Recommendations for management of HFpEF

Joint guidelines from the American Heart Association/American College of Cardiology/Heart Failure Society of America (AHA/ACC/HFSA 2022) now include the use of SGLT2is for patients with HFpEF (Class of Recommendation 2a, evidence moderate; benefit >  > risk) [8] due to their benefits in decreasing HF hospitalizations and CV mortality [61] (presented in Fig. 4). However, these recommendations were issued before the results of DELIVER were published, and will likely be updated when the new data are taken into consideration.
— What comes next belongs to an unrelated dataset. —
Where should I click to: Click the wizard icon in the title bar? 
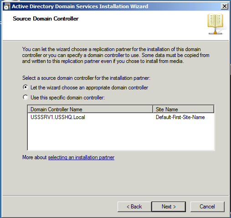(7, 6)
MRAs and ARNIs may also be considered for decreasing hospitalizations in selected patients with HFpEF, particularly those at the lower end of the LVEF spectrum, per the AHA/ACC/HFSA guidelines (Class of Recommendation 2b, evidence weak; benefit ≥ risk) [8]. European Society of Cardiology (ESC) guidelines were published in September 2021 prior to the availability of data from recently completed trials with SGLT2is in HFpEF; thus, no recommendations regarding disease-modifying therapies are provided. However, the use of SGLT2is (dapagliflozin and empagliflozin) is recommended by the ESC in patients with HFrEF to reduce the risk of hospitalization for HF and death [7].

Fig. 4
figure 4

Reproduced from J Am Coll Cardiol. 2022, volume 79(17), pages e263–e421, Heidenreich PA, Bozkurt B, Aguilar D, et al. 2022 AHA/ACC/HFSA guideline for the management of heart failure: a report of the American College of Cardiology/American Heart Association Joint Committee on Clinical Practice Guidelines, Copyright (2022), with permission from The American Heart Association, Inc., The American College of Cardiology Foundation, and The Heart Failure Society of America

Recommendations for patients with preserved LVEF (≥ 50%), per AHA/ACC/HFSA 2022 [8]. Medication recommendations for HFpEF are displayed. ARB angiotensin receptor blocker, ARNI angiotensin receptor-neprilysin inhibitor, HF heart failure, HFpEF heart failure with preserved ejection fraction, LVEF left ventricular ejection fraction, MRA mineralocorticoid receptor antagonist, SGLT2i sodium-glucose cotransporter-2 inhibitor. *Greater benefit in patients with LVEF closer to 50%.

Limitations

There are several limitations associated with this work. Only two databases were used in the search strategy. As the retrieved references from the searches were only assessed by one reviewer, there is a possibility of selection bias.

Conclusions

SGLT2is have demonstrated efficacy and safety in treating HFpEF in patients with comorbid CKD, with and without T2DM. The efficacy of SGLT2is appears to be a class effect. Data from some clinical trials have led clinicians to question whether SGLT2is are effective across the spectrum of EFs in HF, and whether there may be a difference in kidney outcomes between patients with HFpEF vs. HFrEF. Further analysis of the individual trial designs and participant characteristics reveal potentially mitigating factors that may explain the relevant sets of ostensibly neutral results and highlights the need to obtain more accurate phenotypes for patients with HF and CKD (using more nuanced methods than cut-off values for eGFR and LVEF) to better determine which patients might respond to different guideline-directed medical therapies. Furthermore, due to their high risk of develo** HFpEF, patients with CKD may benefit from therapies such as SGLT2is, ARNis, ARBs, and MRAs even if they have not yet been diagnosed with HF.